#### [Text excerpt]
# Patriotic Pomps and whiting at myrtle beach



## catchneat (May 13, 2013)

At the fiancés family's vacation house this week in myrtle beach this week. I scouted the beach yesterday and found a nice looking runout. Arrived at sunrise with some fleas I brought with me from Florida but there was no need fleas are thick, kept some nice whiting and one pomp, caught 2 more pomps but they were only about 10 inches or so. I can't find any reg on pomps I read they are wrapped up with whiting. She got the biggest whiting of corse


----------



## arich_5 (Jul 1, 2011)

No size limit on Pomps in SC. Its good to let the small ones go to reproduce though. Nice fish you got there.


----------



## surfmom (Nov 3, 2012)

nice!


----------



## beady (Oct 25, 2008)

Nice fishys........


----------



## catchneat (May 13, 2013)

BTW thanks surfmom!


----------



## surfmom (Nov 3, 2012)

thank you! except I think when you left the fish got sad because I couldnt get a bite this am for nothing!


----------



## catchneat (May 13, 2013)

Sorry to hear that we were sad to leave too, Hope that rig works for you, I will send you pics of my rig board soon


----------



## surfmom (Nov 3, 2012)

#### [Records shown]
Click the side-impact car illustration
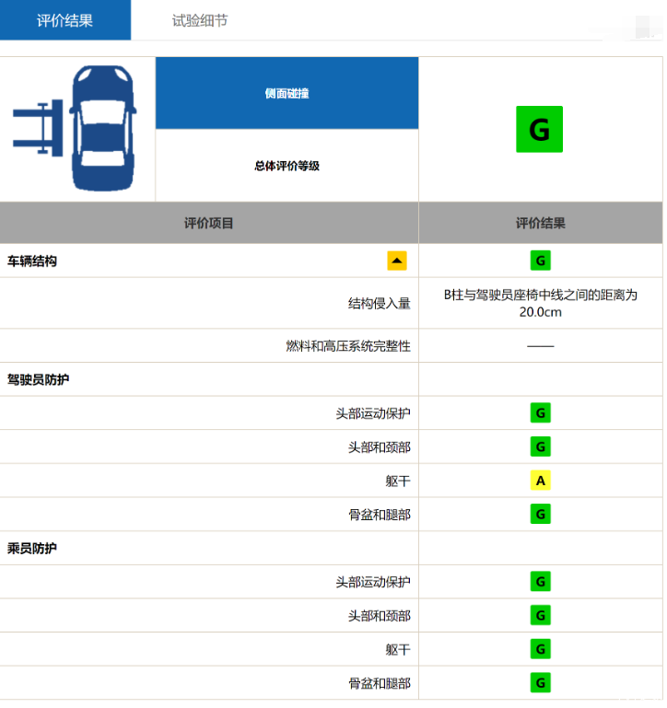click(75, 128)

---

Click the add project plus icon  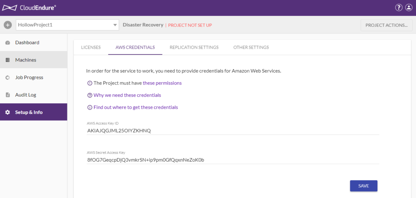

#### [Set tasks]
(A) According to the fishing thread, what is the size limit on pomps in SC?
(B) Which usernames post in the fishing thread? Give each one once.
(C) Output the part of the fishing thread that opens with the words containing "# Patriotic Pomps" and closes with "(Jul 1, 2011)".
The entries aren't needed for any of this.

#### [Outputs in order]
(A) There is no size limit on pomps in SC.

(B) catchneat, arich_5, surfmom, beady

(C)
# Patriotic Pomps and whiting at myrtle beach



## catchneat (May 13, 2013)

At the fiancés family's vacation house this week in myrtle beach this week. I scouted the beach yesterday and found a nice looking runout. Arrived at sunrise with some fleas I brought with me from Florida but there was no need fleas are thick, kept some nice whiting and one pomp, caught 2 more pomps but they were only about 10 inches or so. I can't find any reg on pomps I read they are wrapped up with whiting. She got the biggest whiting of corse


----------



## arich_5 (Jul 1, 2011)